Abstract
Estimation of the bronchodilator response (BDR) with spirometry in preschool children is not feasible due to poor cooperation in this age group.
The aim of this study was to assess accuracy of BDR estimated by Rint for asthma diagnosis in preschool children.
Material and methods
Expiratory Rint was measured in the group of asthmatic (doctor-diagnosed asthma) children (n=23; age=4,8±1,0 ys.; 82% boys) and control group (n= 15; age=4,6±0,7 ys.; 53% boys), before and after salbutamol (400ug using pMDI and spacer) inhalation, using Lung Test System (MES, Poland). BDR was expressed by the Rint change as percentage of predicted value.

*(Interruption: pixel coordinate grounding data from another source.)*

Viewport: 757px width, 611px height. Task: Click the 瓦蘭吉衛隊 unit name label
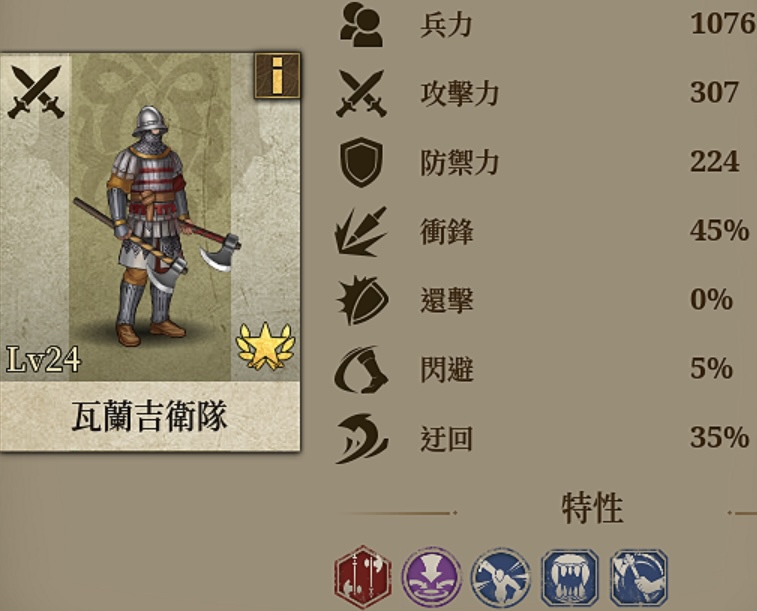(149, 416)

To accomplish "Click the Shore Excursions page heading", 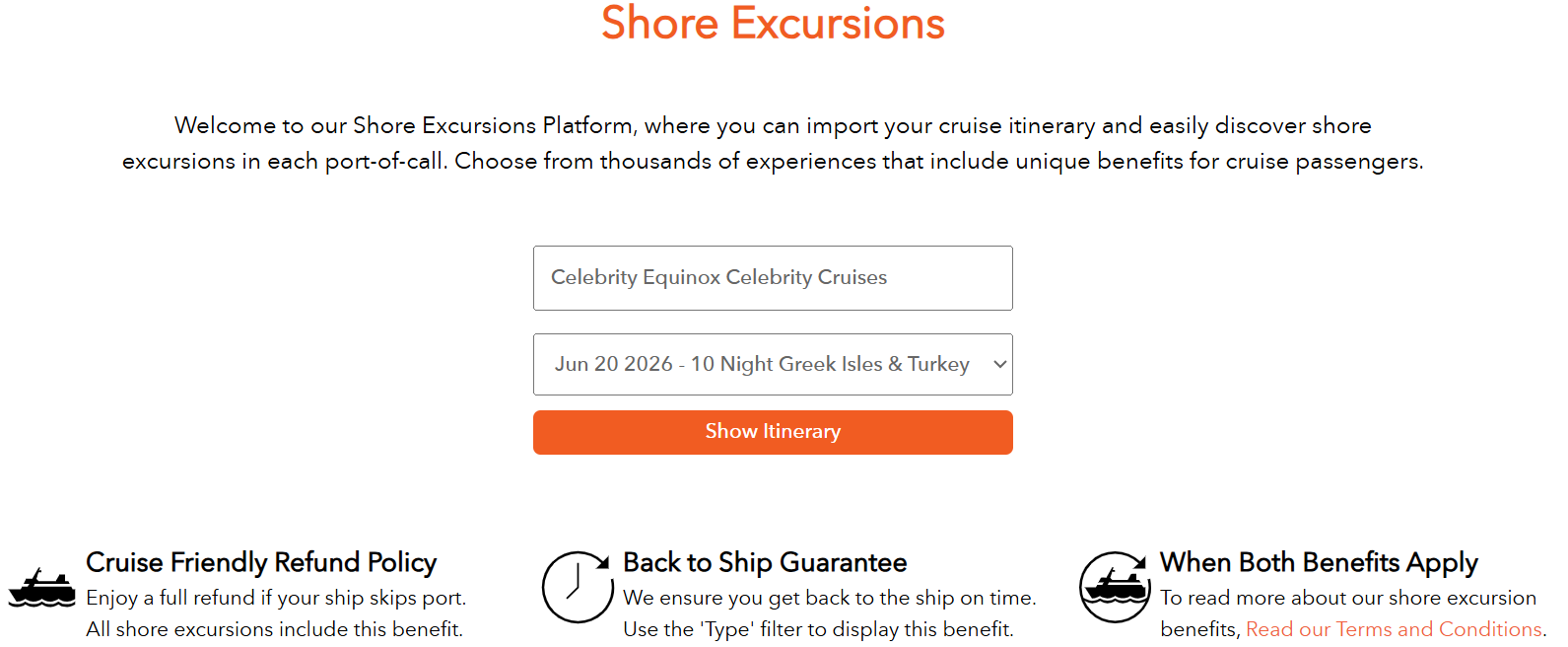I will [773, 24].
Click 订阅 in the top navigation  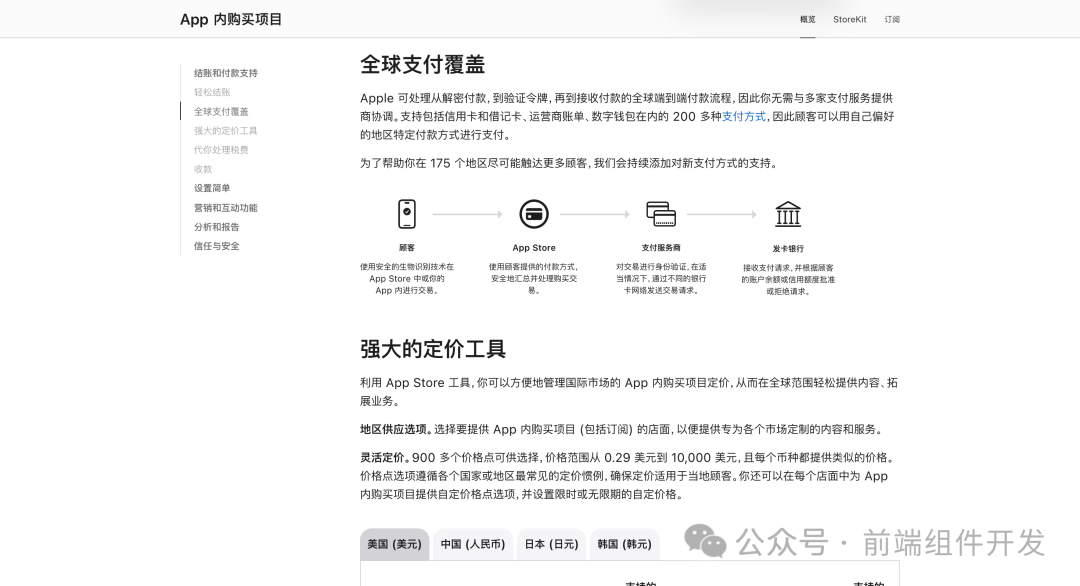(892, 19)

The predicted values were estimated by equations given by Merkus et al1. Receiver operator characteristic (ROC) curves for BDR were generated to assess diagnostic performance of Rint for diagnosis of asthma.
Results
There were no significant differences in baseline Rint in asthmatic and control group, 0,92±0,24 versus 0,83±0,25 kPa.L-1.s (z-score: 0,54±1,14 versus 0,12±1,23) (p=0,29), and in intra-subject measurement variability (coefficient of variation-CV%) 9,8±2,9% versus 10,5±2,7% (p=0,48), respectively. BDR was significantly higher in asthmatic than in control group, 21,4±22,8% versus 6,1±14,9% (p=0,028), respectively. The diagnostic performance of BDR estimated by Rint (area under ROC curve = 0,719±0,084; p=0,009) revealed low sensitivity (56,5%) but high specificity (93,3%) on the level equal 21,6%.
Conclusion
BDR estimated by expiratory Rint allows to exclude asthma in preschool children with high accuracy.
1Merkus PJFM, et al. Eur Respir J 2010;36:157–63.